A little after one a girl came in carrying a small cheap suitcase, of the design intended to be light weight for travel in aircraft. A blue and grey stripe on coarse lacquered canvas. She was quite tall and her legs were good, though thin. Her heels were run over, her dyed blonde hair dry and burned looking on the ends. She wore a short green coat in a livid shade. The bones of her face were good, but her eyes were shadowed in blue and her mouth was a soft crimson smear.

I heard her buy a ticket to New Haven. She sat on the bench about eight feet from me. I put an arch, silly smile on my face, leaned over and handed her the magazine. “Would you like this, Miss? I’ve finished it.”

She gave me a quick hard stare, an inventory stare, the kind that counts the bills in your wallet and the holes in your socks. She decided I was harmless, I believe. She said, “Thanks,” and took it, but, as I had expected, she didn’t open it immediately. She put it beside her on the bench and stared across at the grilled window of the ticket office, awaiting my next move.

I slid over closer to her and said, “I couldn’t help hearing you say you wanted a ticket to New Haven. I’m going there too.”

“How remarkable,” she said coldly, taking on what she evidently believed to be a distinguished accent.

“I don’t want to annoy you,” I said. “It’s just that I can’t sleep on the bus and I thought it would be nice to have someone to talk to.”

By the time the bus arrived, I carried her bag out to it and helped her, smiling, up into the bus. We sat together and she told me a very dull tale, possibly true, about how she was a “beauty operator” who was going down to New Haven on a better job. I told her that the company employing me had folded and I was traveling around looking for a good line to handle. Something in hardware preferably.

She made coy remarks about, “You salesmen,” implying that I was a sort of devil on wheels, and I managed to retain my sickly grin.

But she served her purpose. We were traveling as a couple, and she thus became a bit of smoke screen, a red herring along the trail. There no longer was a stocky average man, traveling alone. The bus was darkened so that the others could sleep. When we went through the small cities, the streetlights shone through the muddy windows, lighting up her plain good face with its thick coat of cosmetics, showing me the dull look in her grey eyes as her moist lips uttered the most appalling series of platitudes and clichés.

We sat together in the bus terminal in New Haven and waited for the dawn. She fell asleep and sagged against me, her burned hair on my shoulder, the caked lips parted, deep lines etched from the edge of her thin nose to the corners of her mouth. She murmured once in her sleep, telling someone that, “I won’t do it, I tell you. I won’t.”

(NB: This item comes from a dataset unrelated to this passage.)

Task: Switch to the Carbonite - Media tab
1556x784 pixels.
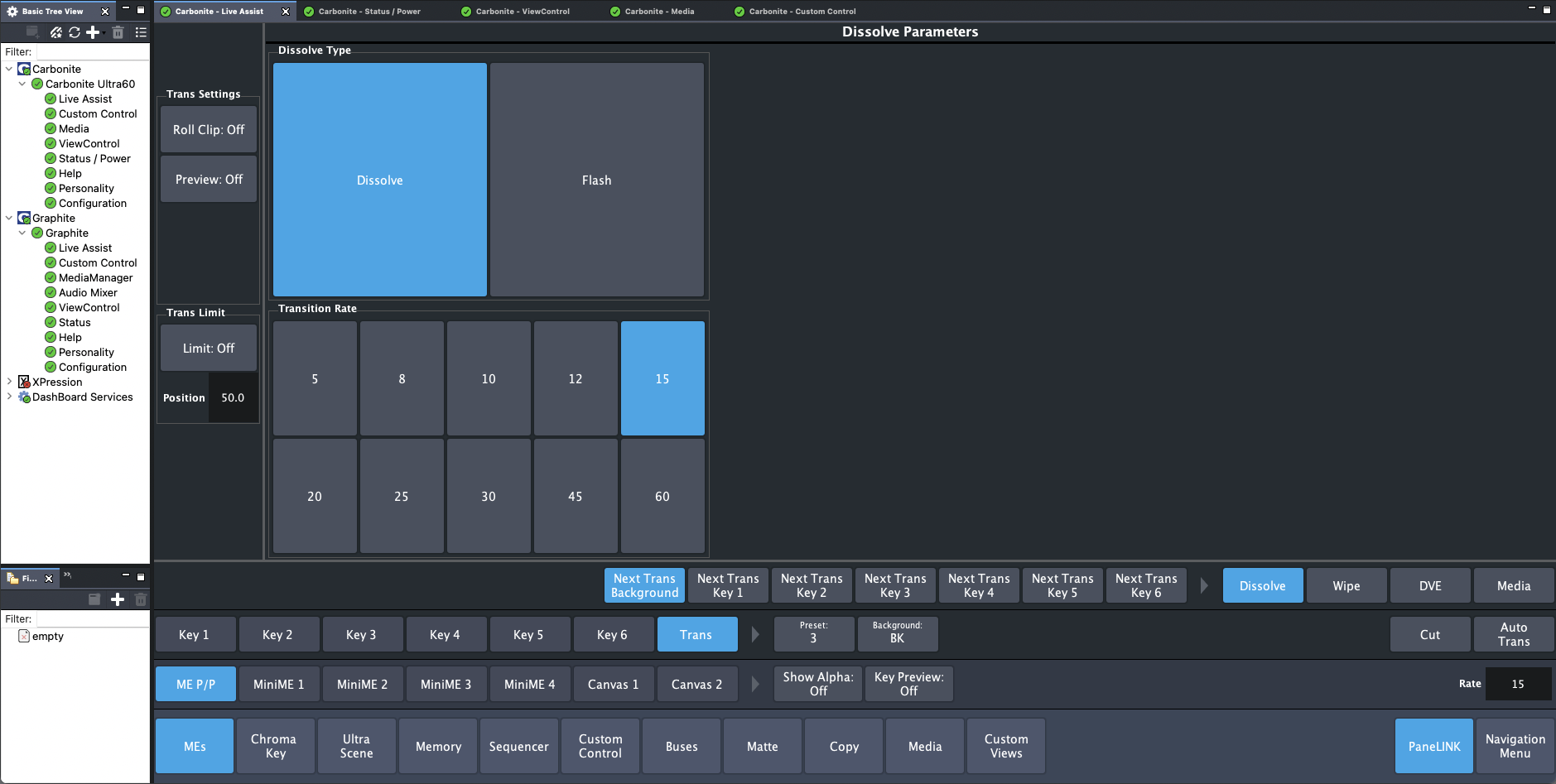Action: point(659,12)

I sat with my arm around her, my suitcase on the bench beside hers and planned what I would do next.

I finally made my quixotic decision. I would avoid Quinn’s outfit. I would work on the case cold, with no help, no entangling restrictions from the Washington office. Maybe it had something to do with the look in Holmes Quinn’s grey eyes.

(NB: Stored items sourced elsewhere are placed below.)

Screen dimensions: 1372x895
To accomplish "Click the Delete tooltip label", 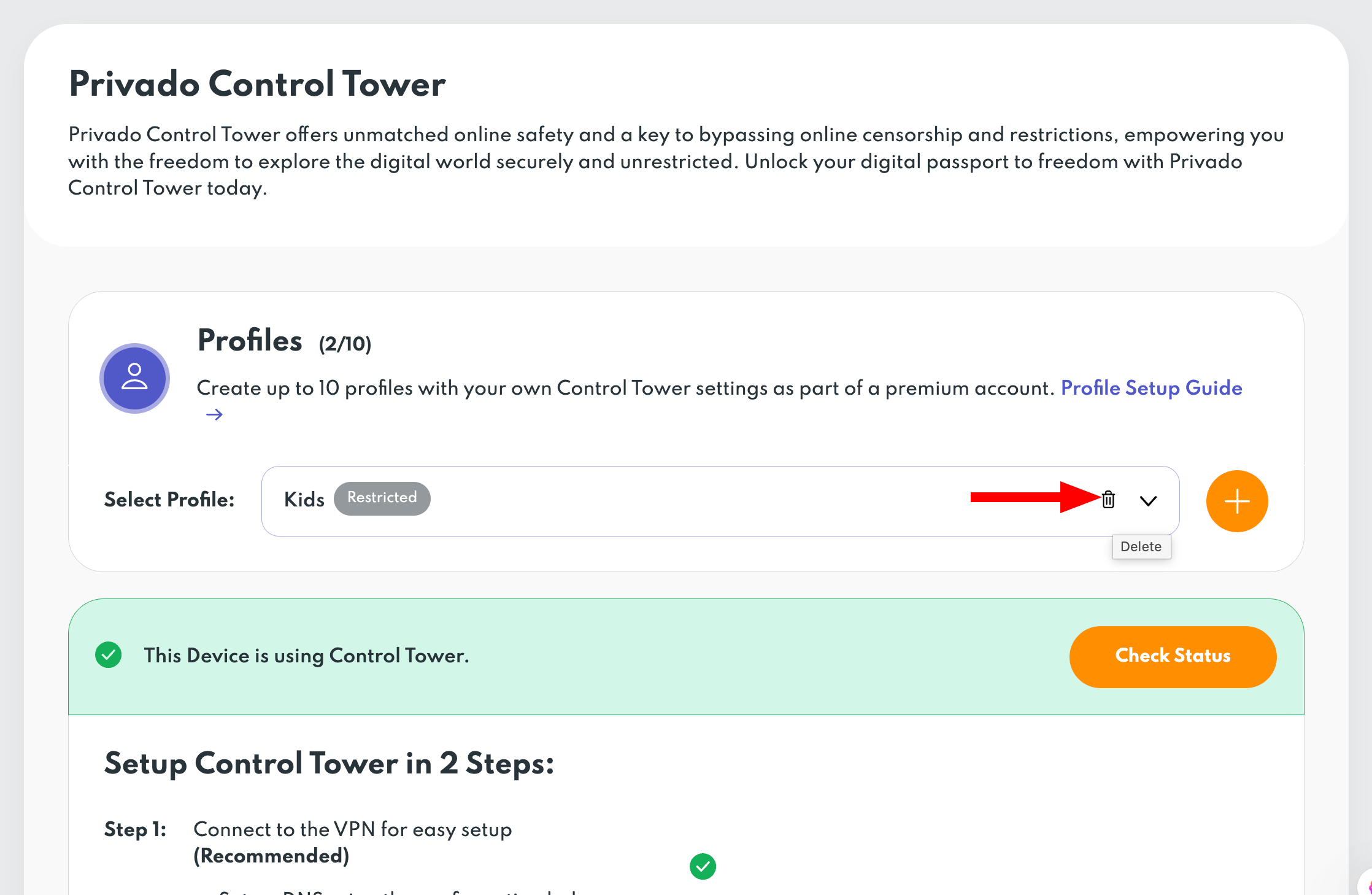I will click(1141, 546).
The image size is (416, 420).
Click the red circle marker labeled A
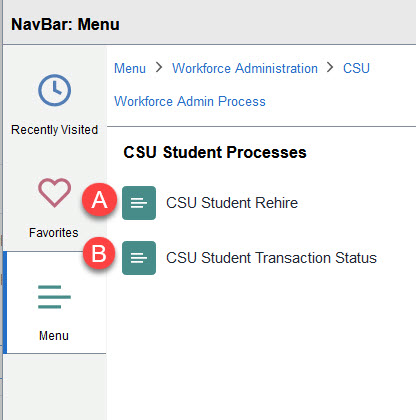click(x=99, y=200)
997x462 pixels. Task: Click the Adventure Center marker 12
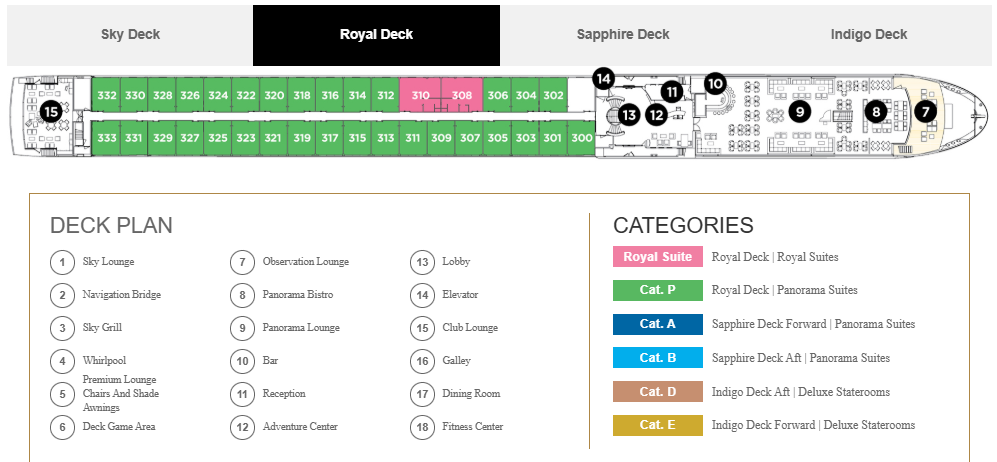656,116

I was on a job again, and I was afraid. It wasn’t the quick sort of fear, the terror that sometimes comes. It was a slow dull fear that knotted the muscles of my back and gave me a sour taste in the back of my throat.

There is nothing in the world as lonely as a mission among your enemies, even in your own land, among your own people.

My sleeping friend stirred again and awakened. The street outside was wet with rain and grey with the light of morning. “Geez, how I could use some coffee,” she said. I picked up the two bags and we walked out into the rain.